A tractable pseudo-likelihood function for Bayes nets applied to relational data
By Oliver Schulte, Simon Fraser University
Abstract:
Bayes nets (BNs) for relational databases are a major research topic in machine learning and artificial intelligence. When the database exhibits cyclic probabilistic dependencies, measuring the fit of a BN model to relational data with a likelihood function is a challenge. A common approach to difficulties in defining a likelihood function is to employ a pseudo-likelihood; a prominent example is the pseudo likelihood defined for Markov Logic Networks (MLNs). This paper proposes a new pseudo likelihood P* for Parametrized Bayes Nets (PBNs) [Poole IJCAI 2003] and other relational versions of Bayes nets.

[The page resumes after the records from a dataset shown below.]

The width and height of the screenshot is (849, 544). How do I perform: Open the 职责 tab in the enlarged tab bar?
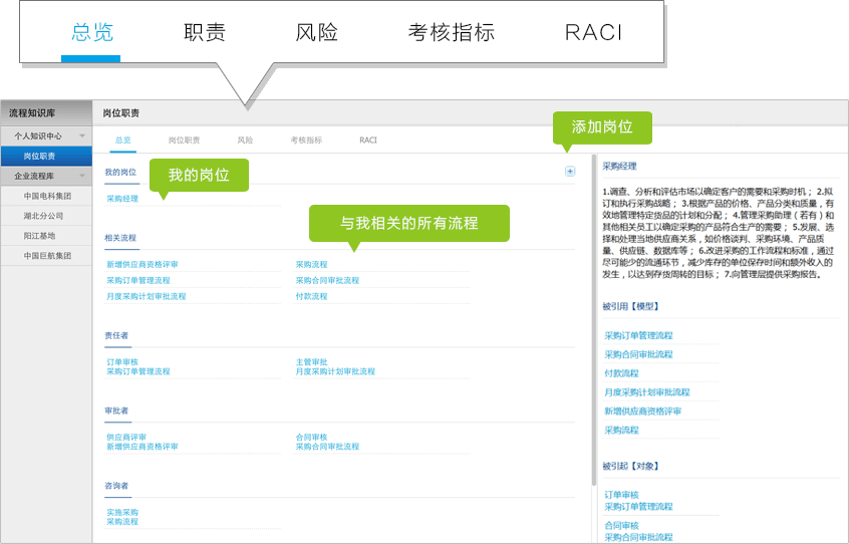point(205,32)
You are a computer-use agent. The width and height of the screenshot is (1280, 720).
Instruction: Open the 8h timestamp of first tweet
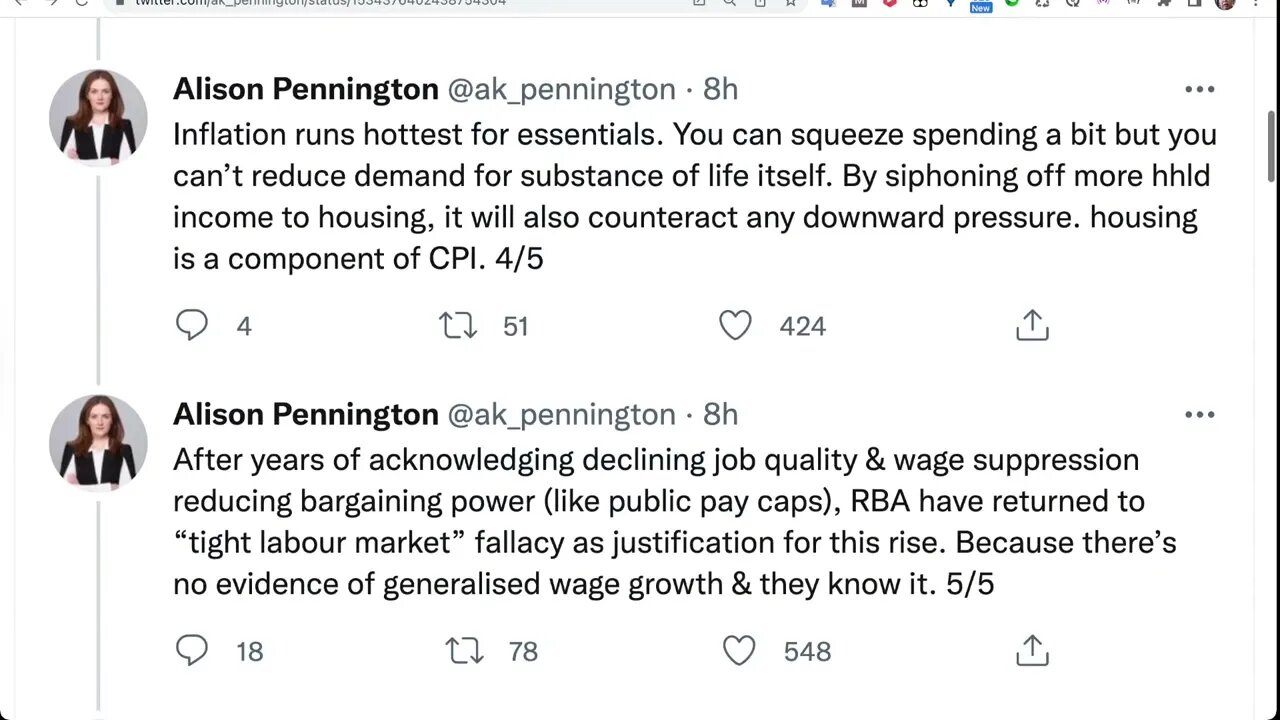coord(720,89)
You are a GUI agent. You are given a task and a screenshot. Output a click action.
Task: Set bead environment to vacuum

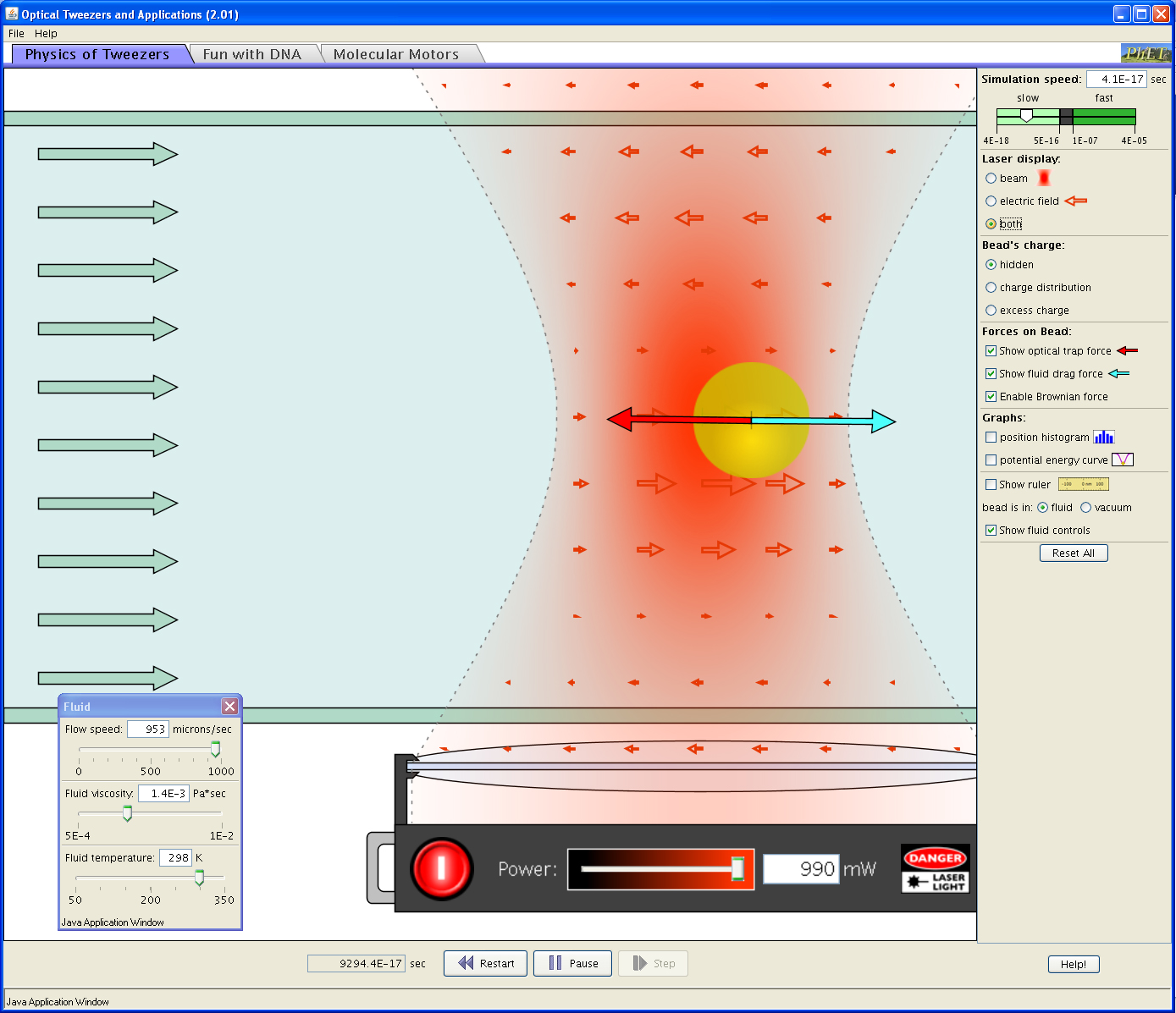1085,508
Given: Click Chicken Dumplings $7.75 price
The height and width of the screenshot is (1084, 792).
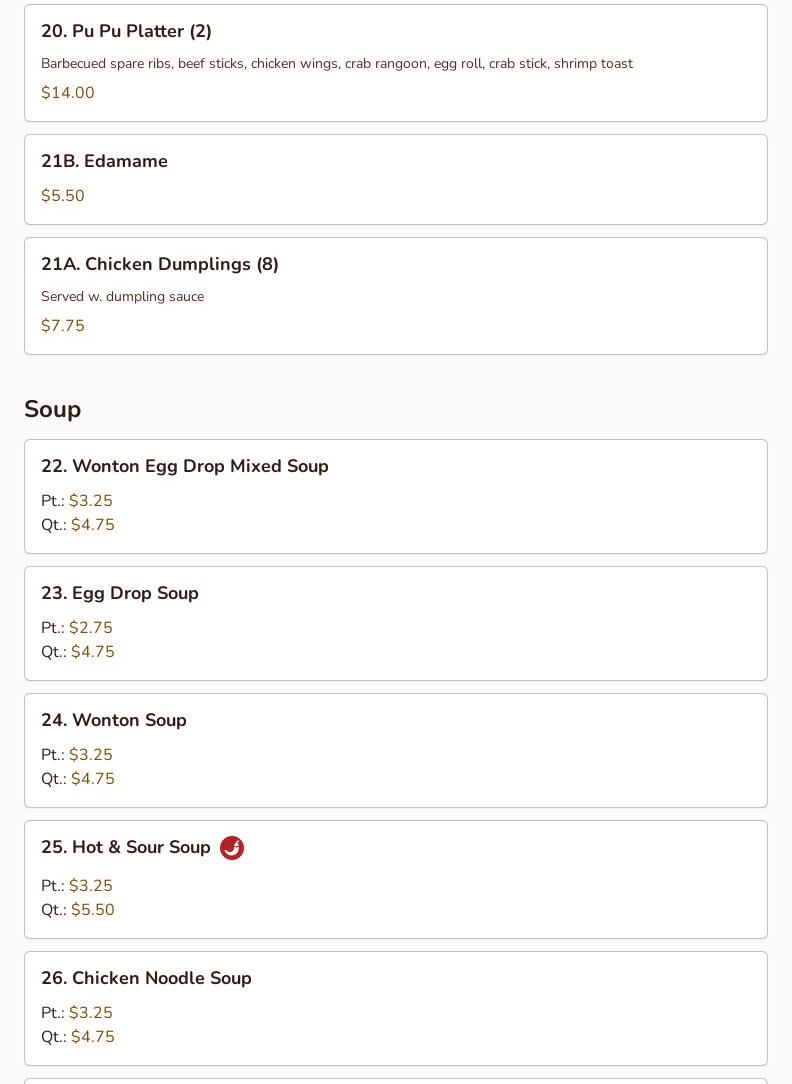Looking at the screenshot, I should tap(62, 326).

The pseudo log-likelihood L* = ln(P*) is similar to the single-table BN log-likelihood, where row counts in the data table are replaced by frequencies in the database. We introduce a new type of semantics based on the concept of random instantiations (groundings) from classic AI research [Halpern 1990, Bacchus 1990]. The measure L* is the expected log-likelihood of a random instantiation of the 1st-order variables in the PBN. For parameter learning, the L*-maximizing estimates are the empirical conditional frequencies in the databases. For PBN structure learning, we show that the state of the art learn-and-join method of Khosravi et al. [AAAI 2010] implicitly maximizes the L* measure. The measure provides a theoretical foundation for this algorithm, while the algorithm's empirical success provides experimental validation for its usefulness.
This work will be presented at the SIAM SDM data mining conference.